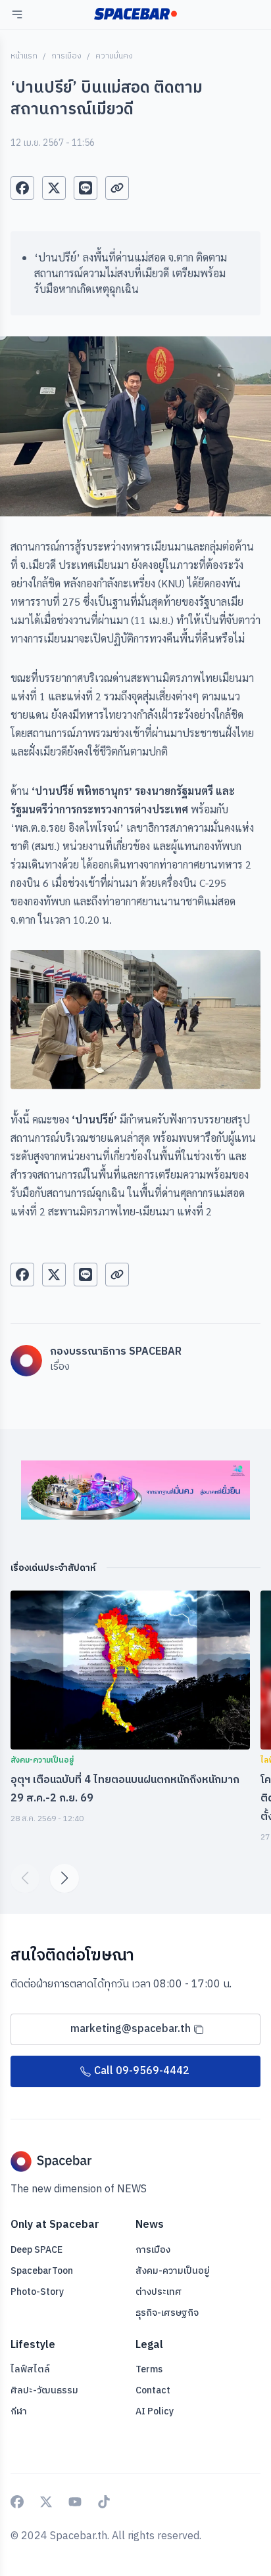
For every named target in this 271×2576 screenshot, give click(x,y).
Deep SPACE (36, 2250)
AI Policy (155, 2411)
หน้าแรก (24, 56)
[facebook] (22, 187)
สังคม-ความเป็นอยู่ (173, 2270)
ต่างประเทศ (159, 2291)
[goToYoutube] (75, 2501)
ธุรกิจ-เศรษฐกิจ (167, 2312)
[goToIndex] (136, 14)
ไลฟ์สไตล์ (30, 2369)
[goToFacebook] (17, 2501)
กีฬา (19, 2411)
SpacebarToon (42, 2270)
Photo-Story (37, 2291)
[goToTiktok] (104, 2501)
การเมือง (66, 56)
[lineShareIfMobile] (85, 187)
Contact (153, 2390)
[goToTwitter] (46, 2501)
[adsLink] (135, 1490)
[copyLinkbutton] (117, 187)
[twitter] (54, 187)
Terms (149, 2369)
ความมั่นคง (114, 56)
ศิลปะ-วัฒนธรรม (44, 2390)
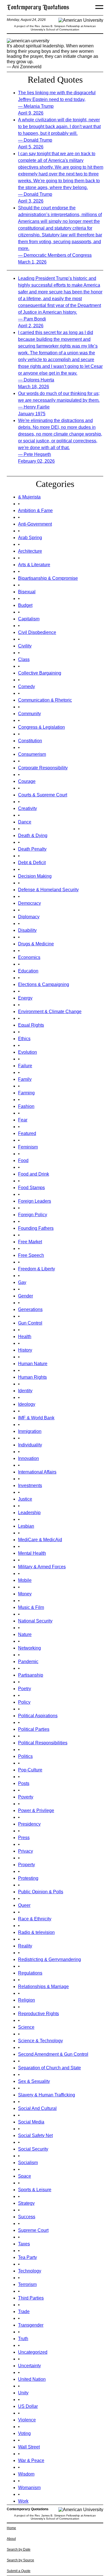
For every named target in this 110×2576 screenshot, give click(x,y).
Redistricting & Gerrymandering (49, 1959)
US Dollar (28, 2406)
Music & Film (31, 1607)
════
Check each line of the data above for the string "give", then report how many lines have it, with no other words.

**OUTPUT FOR THIS EXERCISE**
2